MNsure audit found nearly $200M in insurance errors

More than 80,000 Minnesotans were enrolled in public health programs for which they were ineligible last year, costing taxpayers nearly $200 million, reports Twin Cities Pioneer Press.

The office of the legislative auditor took a random sample of 103 people enrolled in Medicaid and 54 people enrolled in MinnesotaCare between January and March of 2015. The sample represents about 270,000 people out of more than 1 million receiving public assistance in the state.

Of the sample, auditors found 38 percent were not eligible for their public assistance program, reports Pioneer Press.

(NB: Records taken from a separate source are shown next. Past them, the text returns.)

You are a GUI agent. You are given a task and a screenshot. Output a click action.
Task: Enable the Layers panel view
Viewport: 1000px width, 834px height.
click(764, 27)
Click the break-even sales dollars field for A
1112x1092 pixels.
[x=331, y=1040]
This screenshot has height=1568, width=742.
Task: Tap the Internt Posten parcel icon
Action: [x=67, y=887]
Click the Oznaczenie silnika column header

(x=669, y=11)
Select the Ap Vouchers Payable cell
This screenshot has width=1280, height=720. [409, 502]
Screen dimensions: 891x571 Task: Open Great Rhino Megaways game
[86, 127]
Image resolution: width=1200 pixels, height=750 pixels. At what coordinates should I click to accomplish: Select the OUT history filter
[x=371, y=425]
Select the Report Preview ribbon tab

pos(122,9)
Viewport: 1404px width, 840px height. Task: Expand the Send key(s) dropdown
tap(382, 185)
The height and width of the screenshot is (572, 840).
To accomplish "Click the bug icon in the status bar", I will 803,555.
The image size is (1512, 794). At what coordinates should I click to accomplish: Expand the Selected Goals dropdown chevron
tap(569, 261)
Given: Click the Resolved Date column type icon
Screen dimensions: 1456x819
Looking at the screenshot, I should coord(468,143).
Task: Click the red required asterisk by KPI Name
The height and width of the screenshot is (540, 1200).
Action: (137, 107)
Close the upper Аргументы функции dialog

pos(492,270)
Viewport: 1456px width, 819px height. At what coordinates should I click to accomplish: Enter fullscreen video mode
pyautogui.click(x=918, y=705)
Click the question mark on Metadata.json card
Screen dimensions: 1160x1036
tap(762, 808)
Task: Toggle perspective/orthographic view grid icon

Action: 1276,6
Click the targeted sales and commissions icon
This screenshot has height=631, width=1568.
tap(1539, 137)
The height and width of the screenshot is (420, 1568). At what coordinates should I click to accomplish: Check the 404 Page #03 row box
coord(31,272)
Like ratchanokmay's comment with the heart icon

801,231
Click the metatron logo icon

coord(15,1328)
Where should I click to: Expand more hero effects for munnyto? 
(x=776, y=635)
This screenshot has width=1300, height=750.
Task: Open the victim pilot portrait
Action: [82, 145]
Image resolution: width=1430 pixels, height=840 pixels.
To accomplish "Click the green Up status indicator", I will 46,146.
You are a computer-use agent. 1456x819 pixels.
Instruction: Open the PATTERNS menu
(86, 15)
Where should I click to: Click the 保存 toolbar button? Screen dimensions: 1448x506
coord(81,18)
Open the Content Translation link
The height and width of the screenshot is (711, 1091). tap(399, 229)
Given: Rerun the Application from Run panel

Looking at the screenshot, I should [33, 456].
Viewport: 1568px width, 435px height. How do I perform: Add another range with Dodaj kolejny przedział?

Extrapolating the sample across the 270,000-person population, auditors estimated between 57,000 and 108,000 individuals received Medicaid or MinnesotaCare benefits who shouldn't have been enrolled at all.

Auditors blamed the errors on software glitches in the MNsure system, the article reports.

The audit findings apply only to a specific time period and population, deputy legislative auditor Cecile Ferkul told Pioneer Press, and said the same error rate should not be applied to the rest of Minnesota's public programs over the full calendar year.

While Department of Human Services commissioner Emily Piper told Pioneer Press the 38 percent error rate was "overstated", she conceded the audit revealed serious problems.

"Accurate eligibility determinations are a basic function that we must get right to ensure the integrity of our public healthcare programs," Ms. Piper said in a letter to the press.